• **Texte à lire**:
Mme Françoise de Panafieu a souhaité aborder la question de la langue face aux nouvelles technologies fortement dominées économiquement par les Etats-Unis. Il existe une adéquation entre le matériel livré en langue anglaise, l'apprentissage de ces nouvelles technologies par l'enfant et l'apprentissage de l'anglais. Ce qui donne l'impression d'un envahissement sur des fronts multiples. Elle a demandé à M. Claude Hagège comment il analysait l'arrivée dans les écoles françaises de ces nouvelles technologies en langue anglaise.

M. Michel Oriano, intervenant au nom du Ministre de l'Education nationale, de la Recherche et de la Technologie, a exposé que l'enseignement des langues était une priorité du Ministre de l'Education nationale. Sans doute, les échanges d'enseignants ne sont pas assez développés mais ils progressent dans les régions frontalières, notamment avec l'Allemagne et avec l'Italie. Un effort a été réalisé ces deux dernières années pour augmenter le nombre des assistants de langues, dont le nombre a doublé en deux ans.

M. Henri Goetschy, ancien sénateur, a souhaité vivement que le Gouvernement signe la charte européenne sur les langues régionales comme il avait été annoncé.

Il a estimé que l'on avait utilisé la diffusion de l'anglais pour évincer les langues régionales. En Alsace, la diffusion de l'enseignement de deux langues dès la petite section de maternelle rencontre des difficultés. Pourtant, cette méthode apporte aux élèves une vraie connaissance des langues ; elle ne gêne pas l'apprentissage de l'anglais qui vient s'ajouter ultérieurement.

• **Extrait de données**:
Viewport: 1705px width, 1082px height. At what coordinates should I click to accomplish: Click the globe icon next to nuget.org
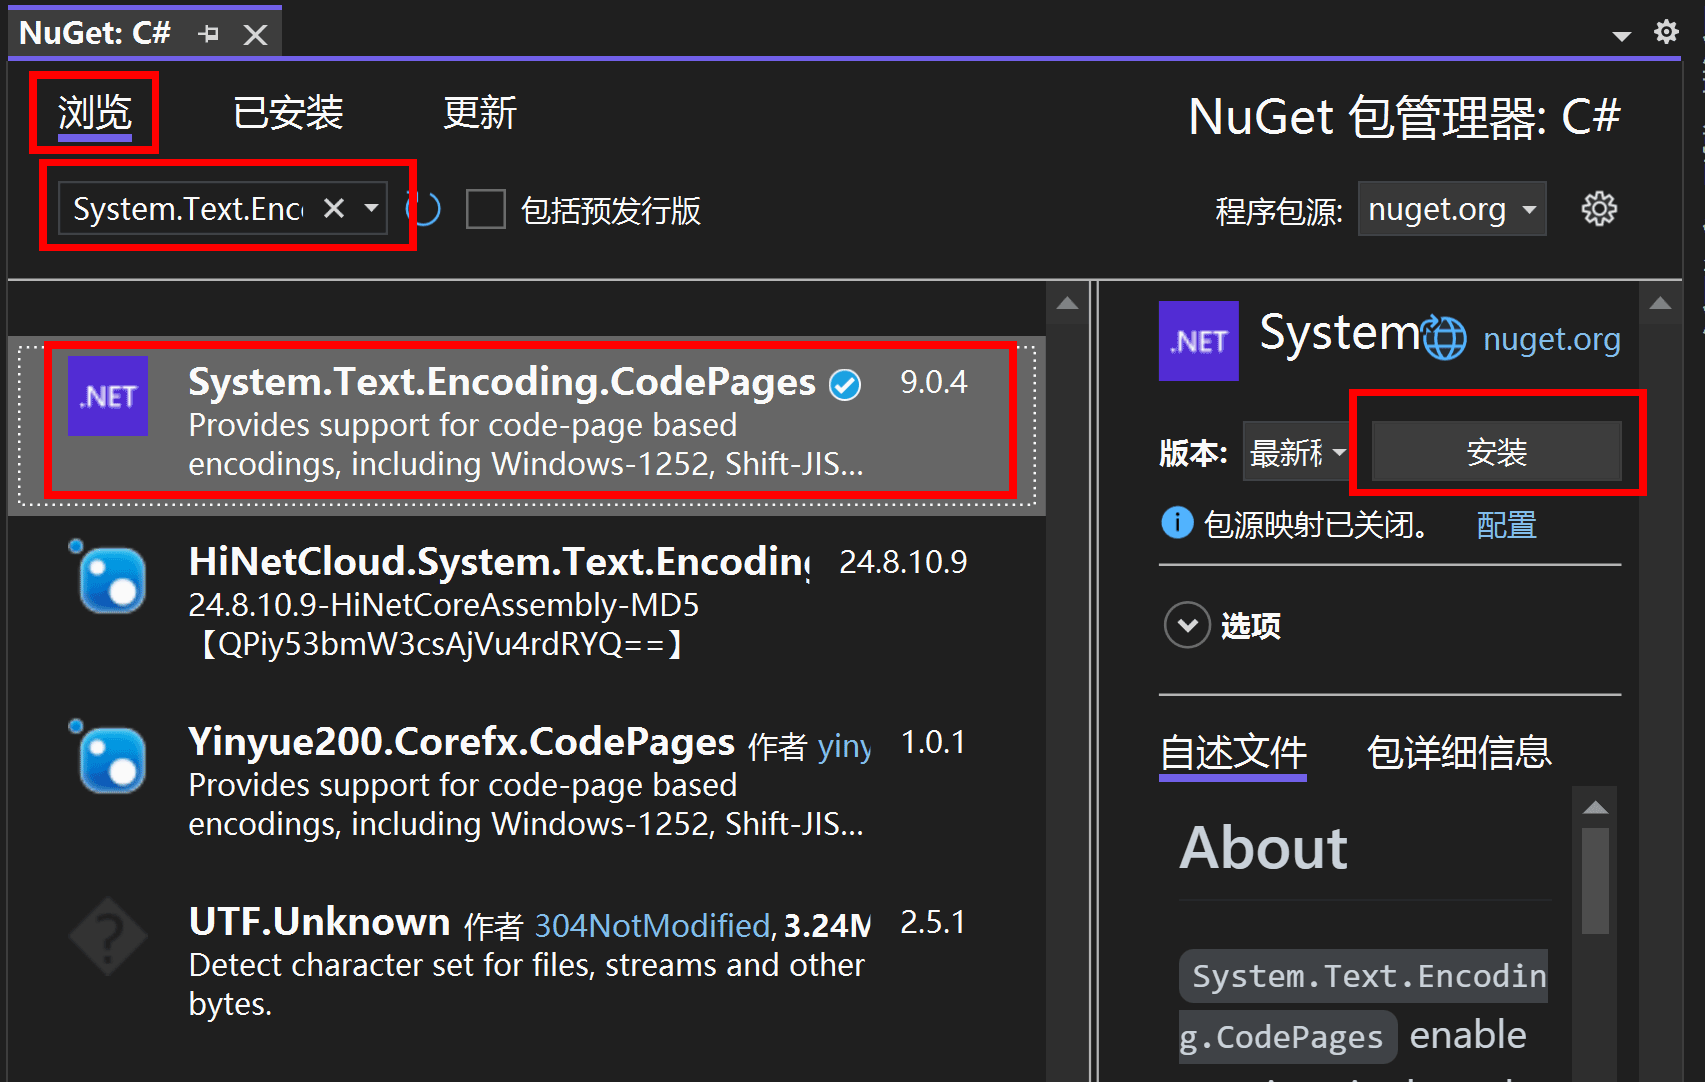coord(1444,338)
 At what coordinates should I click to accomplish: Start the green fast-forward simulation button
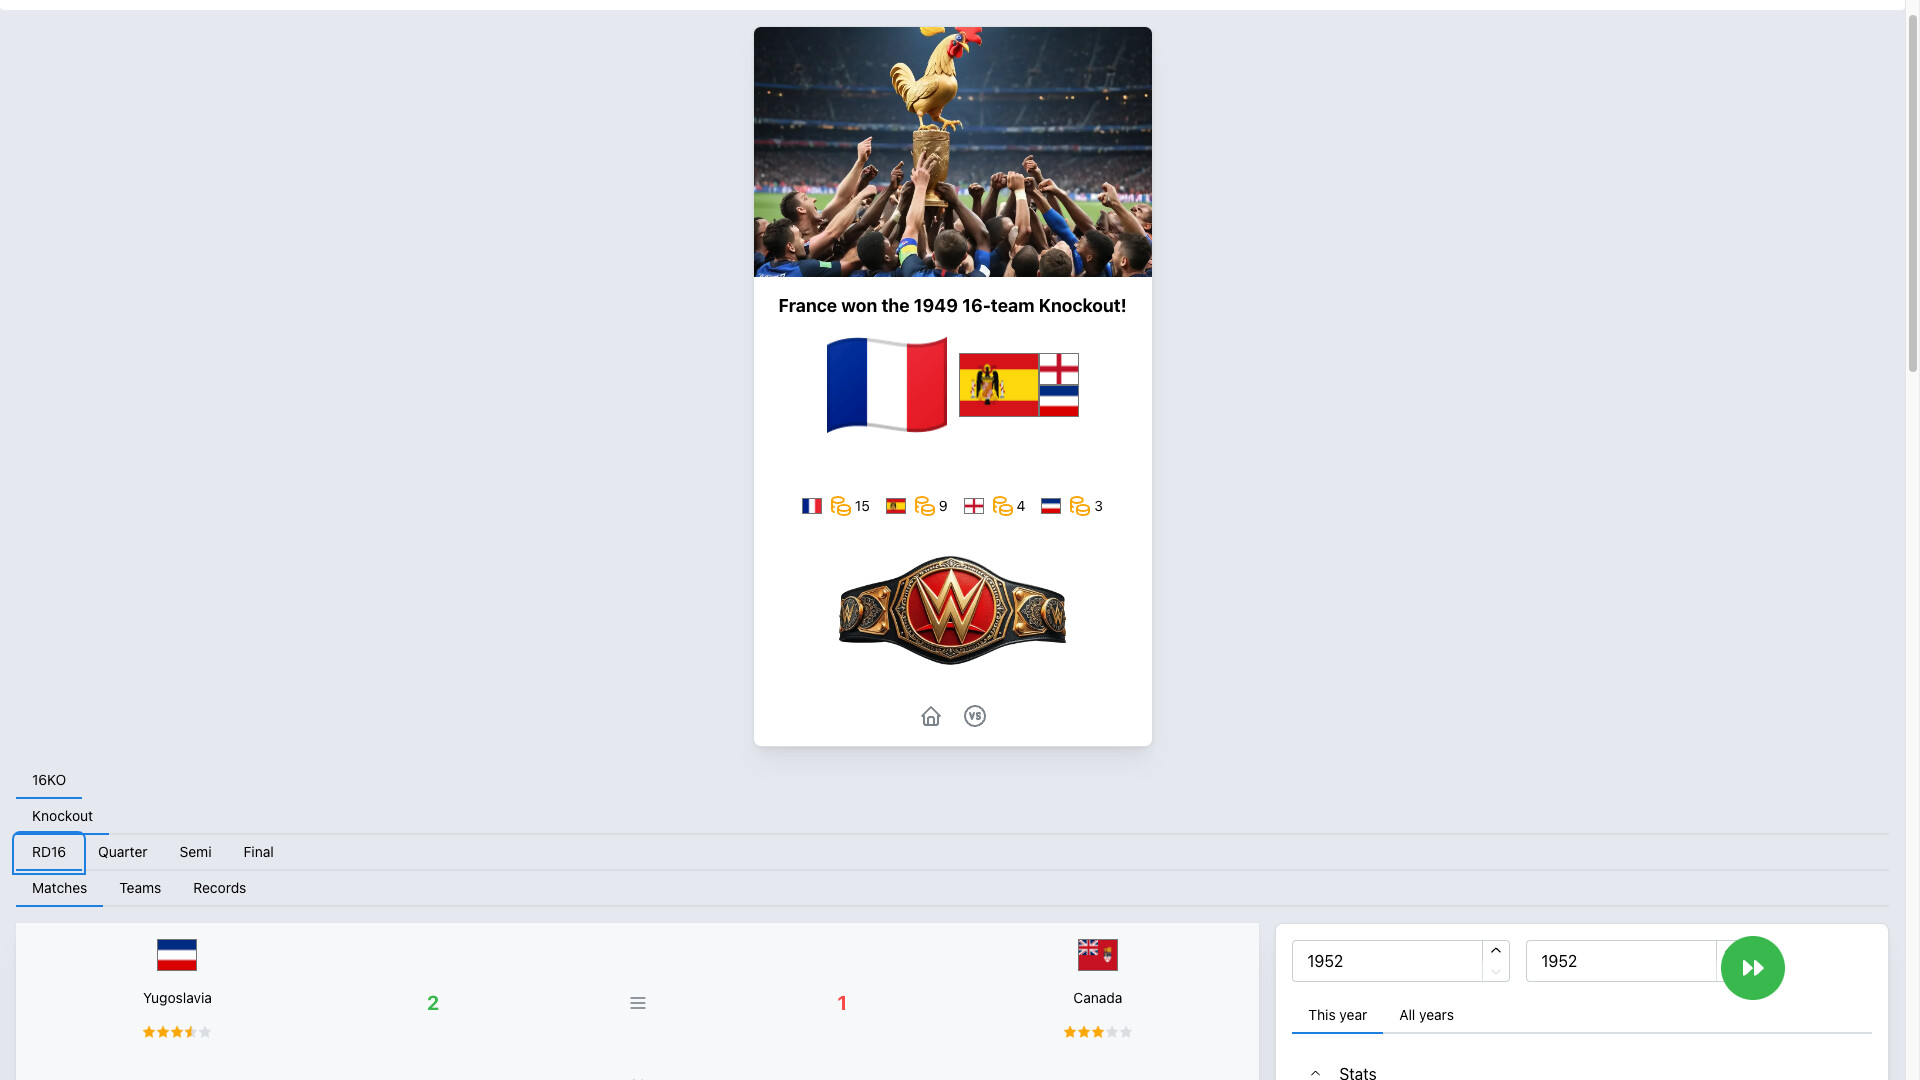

• **Travail demandé A**:
Répondez à ces questions sur le texte sur l'enseignement des langues :
(i) Au nom de quel ministre M. Michel Oriano intervient-il ?
(ii) Avec quels pays les échanges d'enseignants progressent-ils dans les régions frontalières ?
(iii) Quelle charte M. Henri Goetschy souhaite-t-il voir signée par le Gouvernement ?
• **Travail demandé B**:
Modifiez le texte sur l'enseignement des langues : recopiez le passage allant de « Mme Françoise de » jusqu'à « en langue anglaise. » en remplaçant « nouvelles technologies » par « technologies numériques ».
• **Travail demandé C**:
Reprenez le texte sur l'enseignement des langues et poursuivez-le après sa dernière phrase.

• **Réponse proposée A**:
(i) Au nom du Ministre de l'Education nationale, de la Recherche et de la Technologie.
(ii) Avec l'Allemagne et avec l'Italie.
(iii) La charte européenne sur les langues régionales.

• **Réponse proposée B**:
Mme Françoise de Panafieu a souhaité aborder la question de la langue face aux technologies numériques fortement dominées économiquement par les Etats-Unis. Il existe une adéquation entre le matériel livré en langue anglaise, l'apprentissage de ces technologies numériques par l'enfant et l'apprentissage de l'anglais. Ce qui donne l'impression d'un envahissement sur des fronts multiples. Elle a demandé à M. Claude Hagège comment il analysait l'arrivée dans les écoles françaises de ces technologies numériques en langue anglaise.

• **Réponse proposée C**:
M. Claude Hagège s'est déclaré favorable à l'enseignement des langues régionales. La chose est parfaitement concevable : contrairement à certaines idées reçues, les enfants sont en état de sous-exploitation intellectuelle. L'enseignement des langues régionales est assurément une source de richesse, en outre il favorise l'apprentissage des langues étrangères. Il existe, pour les habitants des régions frontalières, la chance d'un possible enseignement trilingue précoce.

Que l'on ait longtemps traîné les pieds pour ratifier la charte relative aux langues régionales résulte de la prégnance de l'esprit jacobin. Historiquement, les langues régionales ont constitué un véritable danger pour l'unité nationale. Les choses ont changé tant la chasse aux langues régionales a été efficace.

M. Claude Hagège a lui-même pu constater les progrès galopants de l'anglo-américain. S'agissant des adultes, la situation est perdue. La seule question porte sur l'apprentissage des langues par les enfants à peine nés, au stade foetal ou en débat de conception. Une politique est un vouloir. Ici, elle concerne les générations futures.

S'agissant des nouvelles technologies, on s'efforce d'introduire le français sur Internet. De même, certains matériels informatiques sont de conception française. Il ne s'agit pas de nier l'existence de l'anglais mais de lui faire équilibre.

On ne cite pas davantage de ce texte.